My main problem with the collection is that there's a lot of fairly similar stories here - young girl meets older woman who imparts her wisdom, leaving the young girl thinking for the first time of doing something special with her life. That's not to say there's anything wrong with that as a plot for a short story, but it's a reasonable description of about half of these ones and gets repetitive.
Having said that, it does at least allow Anne Rooney's The Colours of the Day, a story about Amy Johnson which initially seems to be another of this type before taking a markedly different turn, to stand out. Rooney's contribution is one of the only three that I'd describe as a must-read, along with Celia Rees's tale of a young girl meeting Emily Davison on the train to Epsom on the day of that fateful Derby and Leslie Wilson's story of a girl protesting on Greenham Common while coming to terms with her own personal issues. (Coincidentally, since it's in chronological order, these three close the anthology - it's definitely a case of ending on a high note.)
Of the rest, Mary Hoffman's Learn To Die, with a man who used to teach Lady Jane Grey thinking back about his former pupil, stands out, capturing Lady Jane really well and is immensely moving considering how short it is. The best of the ones following the theme mentioned in my first paragraph are Katherine Langrish's All Shall Be Well about Lady Julian, who retired from the world to live in a small cell and become what Langrish describes as rather like the medieval version of a psychiatrist - a fascinating character - and Marie-Louise Jensen's A Night at the Theatre, about actress and former spy Aphra Behn, which really brings the 17th century to life well. None of the other stories are bad, but they didn't stand out for me much.

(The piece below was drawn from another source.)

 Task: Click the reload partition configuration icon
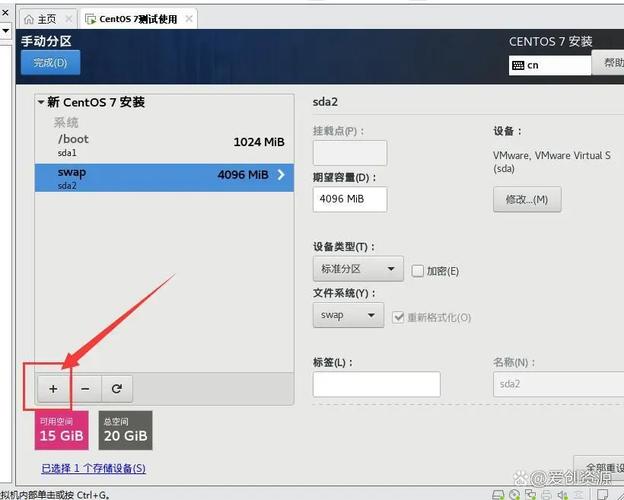(116, 389)
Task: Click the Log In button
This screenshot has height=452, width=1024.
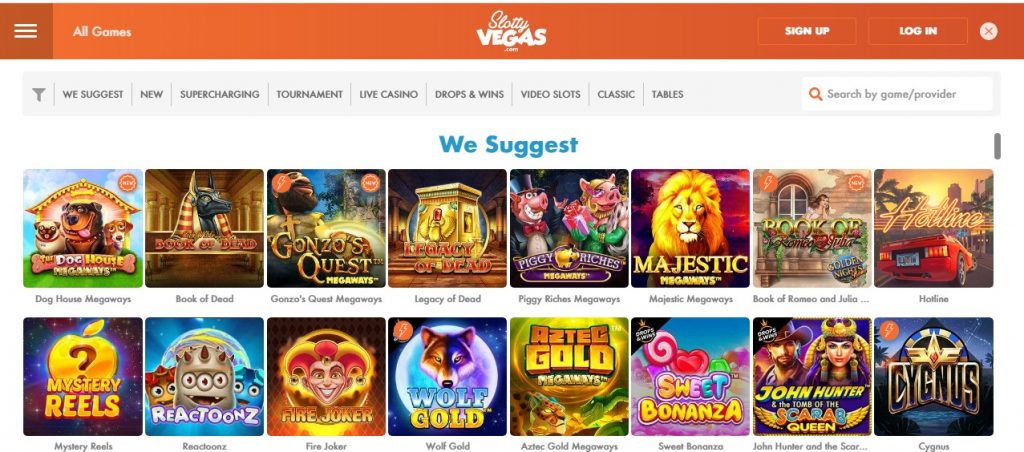Action: coord(918,31)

In addition to the stories themselves, there are facts about each of the women being written about, and the authors contribute a page or so on why they chose that particular person. All of these are interesting to read and add to the book's appeal.
Overall, I think there's enough of a variety in these 13 stories to make this worth recommending - if nothing else it's sure to introduce you to some new authors! I was already a fan of Marie-Louise Jensen and Celia Rees but it's definitely bumped Hoffman, Langrish, Wilson and Rooney up my 'to read' list.
As mentioned, I'm a fan of Marie-Louise Jensen's so would definitely recommend her Smuggler's Kiss, while another brilliant book from an author featured here is The Fool's Girl by Celia Rees. While I've somehow not read anything by Katherine Langrish her excellent story here makes me want to track something down and Jill's review of Dark Angels suggests it's not going to disappoint!